Profits for Tencent Music Entertainment, China’s biggest online music group, tumbled in a year of regulatory turmoil and market shifts.

The company’s revenue recorded a 7% year-on-year increase to RMB 31.2 billion ($4.90 billion) from RMB 29.15 billion in the same period of 2020, the company said in a filing Tuesday. Net profit attributable to shareholders in 2021 was RMB 3.03 billion ($475 million), down 28% from net profit of RMB 4.16 billion in 2020.

The company also released figures for the three months October through December, showing revenue of RMB 7.61 billion ($1.19 billion), down 8.7% year-on-year. ‘other. Quarterly net profit more than halved to RMB536 million ($84 million), from RMB1.20 billion in the last quarter of 2020. It was the third consecutive quarter in which profit fell .

Despite the decline in profitability, the company said it would seek a secondary listing of its shares on the Hong Kong Stock Exchange without raising additional capital. The company is controlled by Chinese tech giant Tencent, but its shares are currently listed in ADR form on the New York Stock Exchange.

The company said the secondary listing would provide greater liquidity to shareholders. It would also be a defensive measure in case the US authorities force Chinese companies to withdraw from the NYSE and NASDAQ markets, as has been discussed. The company described the secondary listing as offering “protection in an evolving regulatory environment”. The Hong Kong Stock Exchange website does not currently feature a listing prospectus for the company.

Tencent Music was hit in mid-2021 by Chinese regulators who stripped the company of its exclusive supply contracts with major music labels and ended its ability to defraud sub-licensees.

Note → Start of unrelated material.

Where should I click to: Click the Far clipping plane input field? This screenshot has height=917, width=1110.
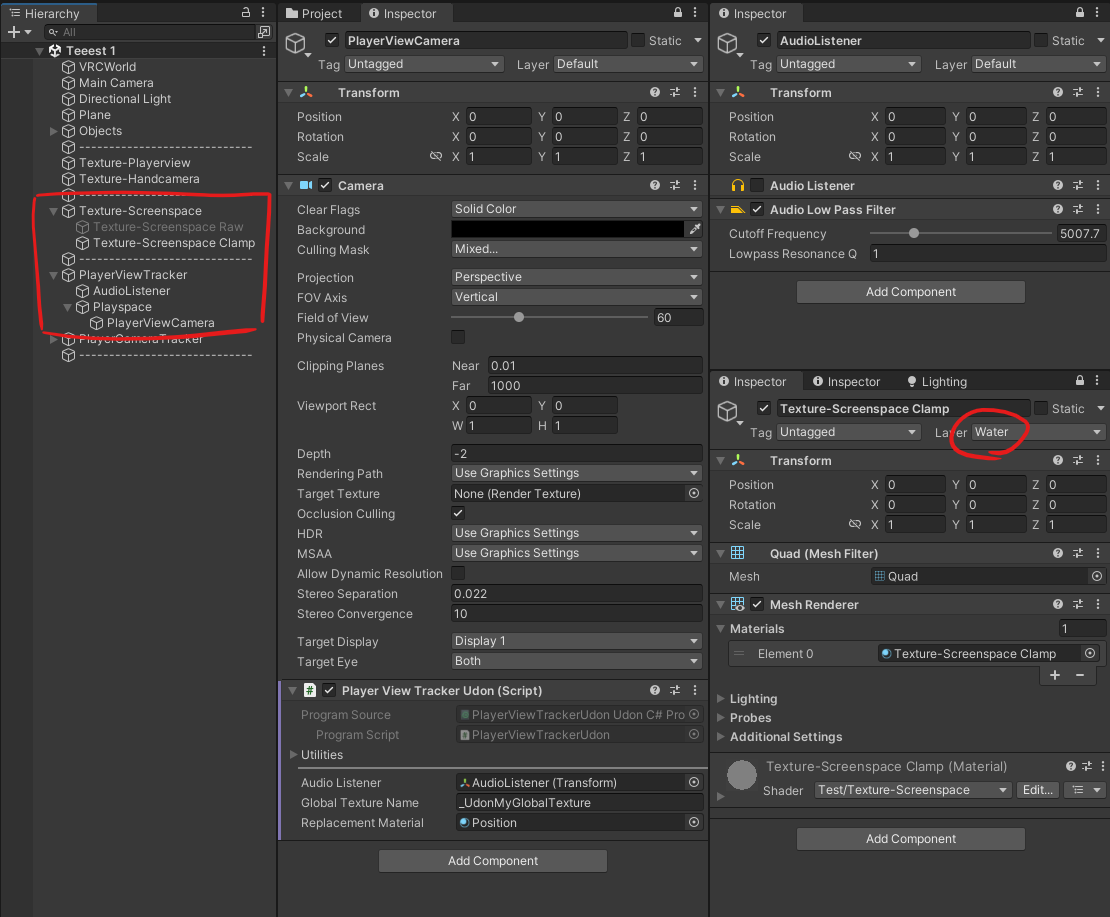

In response, Tencent Music said it was changing its line of business to minimize music licensing, play social entertainment (i.e. karaoke) and expand other sources of revenue, such as production. original music, live concerts and long-form audio.

The financial data published in the filing seems to suggest the opposite is happening. Music subscription revenue increased 32% to RMB 7.33 billion ($1.15 billion), from RMB 5.56 billion for the whole of 2020. It benefited from 39% increase in the number of paying users, but these led to a drop in revenue. per user of 8.9 RMB per year (compared to 9.4 RMB per year in 2020).

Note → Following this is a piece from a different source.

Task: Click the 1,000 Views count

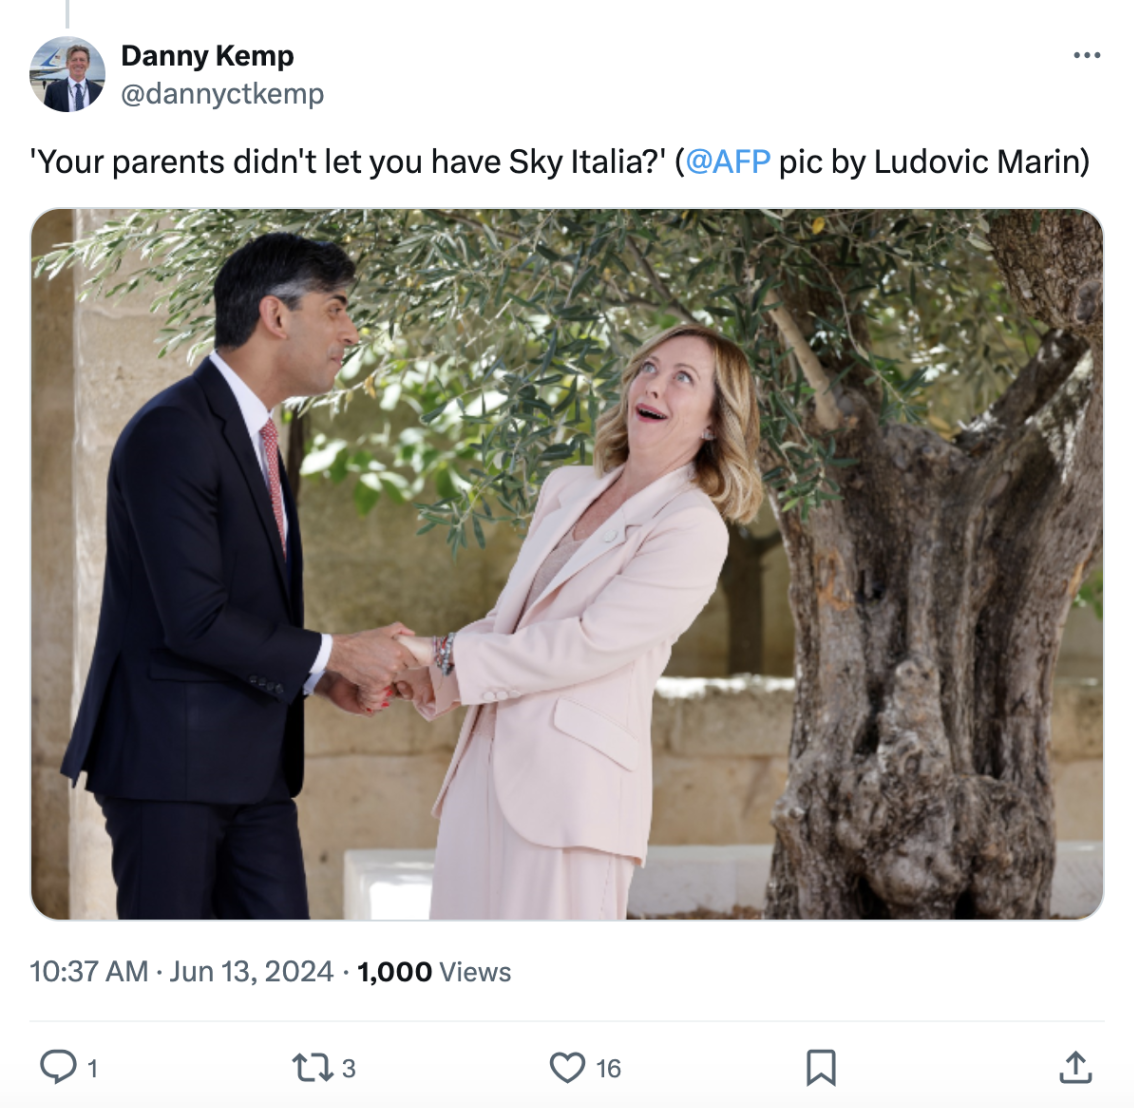Action: (434, 971)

Social entertainment and other services revenue for the full year of 2021 remained unchanged at RMB 19.8 billion ($3.10 billion). The company highlighted the negative impact of increased competition from other pan-entertainment platforms and a changing macro-economic environment, which were mitigated by strong growth in live audio revenue.

The reduction in overall profit margin appears to be largely the result of a sharp RMB 1.11 billion ($174 million) increase in operating costs and an increase of almost RMB 2 billion ( $313 million) in cost of revenue, which was attributed to investments in new products such as the Tencent Musician platform.

“Going forward, we will focus on optimizing our cost structure and improving operational efficiencies across our businesses while continuing to drive innovation, better user experiences and growth. industry,” said Cussion Pang, Executive Chairman of TME. “We will continually expand content production, licensing, exploitation, promotion and monetization efforts to increase scale and strengthen the quality and competitiveness of our music catalog.”

Tencent is expected to release its 2021 annual financial statements on Wednesday.